Even more discomfiting in this respect is the work of Eben Venter, whose novel Wolf, Wolf is examined by Wemar Strydom, largely through the now-popular "becoming-animal" conceptualisations of Deleuze and Guattari. Like Mathilda Slabbert (below), Strydom attends to conjunctions between racism, sexism and speciesism-in Venter's case refracted through canine masks, games and actual animals. Here, as in many of this volume's discussions, problematic tensions emerge between depicting "real", embodied or agentive animals as opposed to animal figures utilised merely as ciphers or symbols for anthropocentric concerns.

Finally in this Afrikaans-related set, Bibi Burger takes us into the futuristic nightmares of Deon Meyer's recent thriller Fever, in which dogs, especially a roaming and uncontrolled pack of dogs attack the protagonists; this attack provides an opening for Burger's meditation, via the ecological theories of Timothy Morton, on crucial contemporary debates about humans' capacity and propensity to control nature or "agrilogistics" (exemplified by the domestication of the dog) as opposed to recognising our more complex entanglement with it (what Morton calls "ecognosis").

Mathilda Slabbert focuses on two very recent short stories, one by Ken Barris, the other by Sally-Ann Murray. Both feature dogs strongly as metonymic in particularly sharp and complex ways of their human protagonists' politics, gender conceptions, and senses of belonging in a divisive and racialised suburban South Africa. Murray's evocation of a dog shelter, figurative of many kinds of marginalisation and uncaring, echoes Mondry's analysis of Coetzee and Tyulkin, all symptomatic, in Slabbert's view, of South Africa's communal failure to address the needs of the vulnerable.

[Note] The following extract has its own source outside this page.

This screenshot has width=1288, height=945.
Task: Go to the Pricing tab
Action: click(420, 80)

A trio of essays takes us north of the Limpopo. Innocent Dande and Sandra Swart provide a wide-ranging survey of canine representations in Zimbabwean archival sources, popular media formats, and Shona-language literatures. They show how dog evocations in traditional and proverbial lore ramify complexly into the politics and literatures of unfolding phases of Zimbabwe's conflicted history.

In contrast to this survey of fascinating and otherwise inaccessible material, Pat Louw - an established authority on Doris Lessing-takes just one short story of the Nobel Prize-winner's extensive oeuvre, "A tale of two dogs". Louw shows how the differing treatment of the dogs therein reflects tensions and flaws within Rhodesia's colonial society, and argues that even in this early piece Lessing exhibits what might be termed a post-colonial stance.

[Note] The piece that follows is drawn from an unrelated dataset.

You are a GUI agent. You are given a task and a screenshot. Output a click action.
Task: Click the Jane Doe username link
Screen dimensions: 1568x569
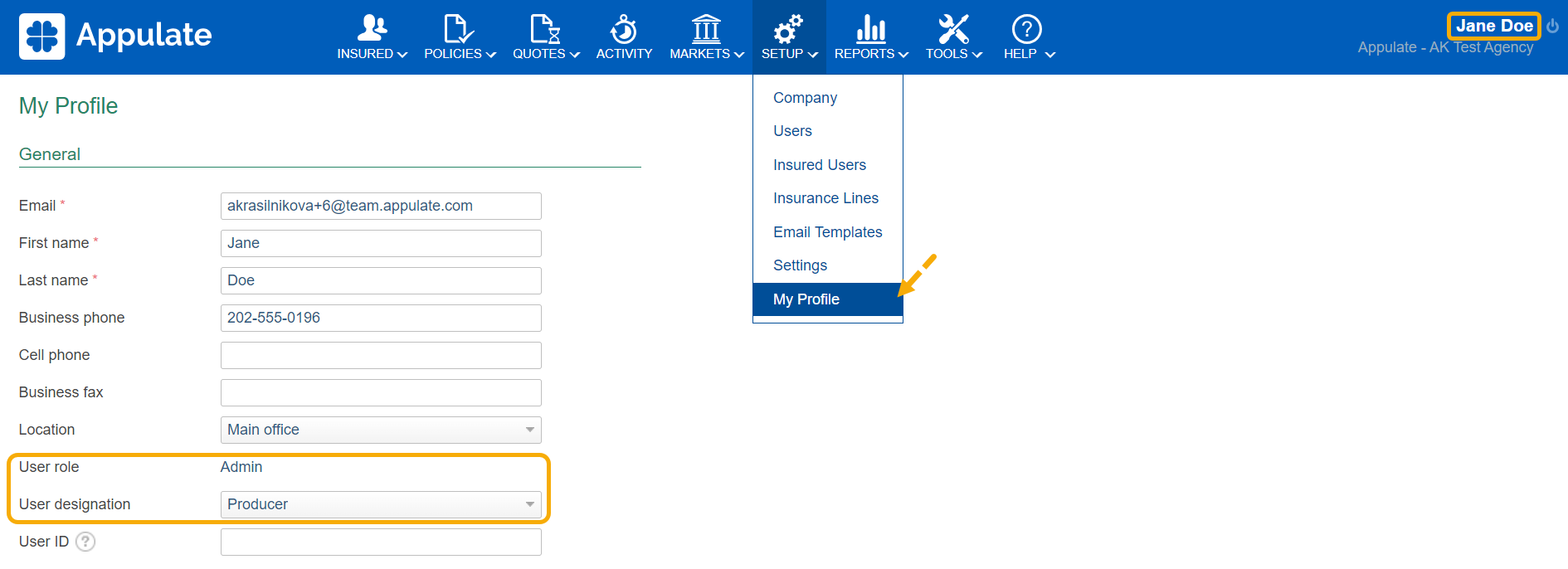coord(1493,26)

Finally, Dan Wylie brings us into the contemporary period, examining two novels set in the turmoil of Zimbabwe's post-2000 land acquisitions, Graham Lang's Place of Birth and Ian Holding's Unfeeling. His exploration exhumes the ever-present role of dogs on all "sides" of the farm takeovers, and argues for contextualising them within a more comprehensive multispecies history of this phase. Wild animals as prey as well as the industry of livestock-for-food intersect in numerous ways with dogs' lives and their human owners racialised politics of ownership. Above all, dogs emerge here as victims.

This contrasts with the depictions explored in many if not most of the preceding articles, in which dogs are portrayed either as having symbolic power or as embodying serious threats, both bodily and existential. Literary representations of South Africa's dogs reflect those elsewhere on the globe, in which positive notions of dogs-as domesticated, companionable and communicable, malleable, helpful-wrestle with the negative-as potentially wild or feral, uncontrollable, ineluctably different, hapless or usefully dangerous. In various existential ways, dogs are a means by which we define and gauge our very humanity. At the same time, our literary dogs can scarcely evade being symbolic of southern African localities and societal specifics-particularly of racial dynamics in both farm and (sub)urban environments. Much remains open to further exploration, from the police dog to the township stray, and especially in southern Africa's other minority languages, but we are confident that the present collection makes a substantial start.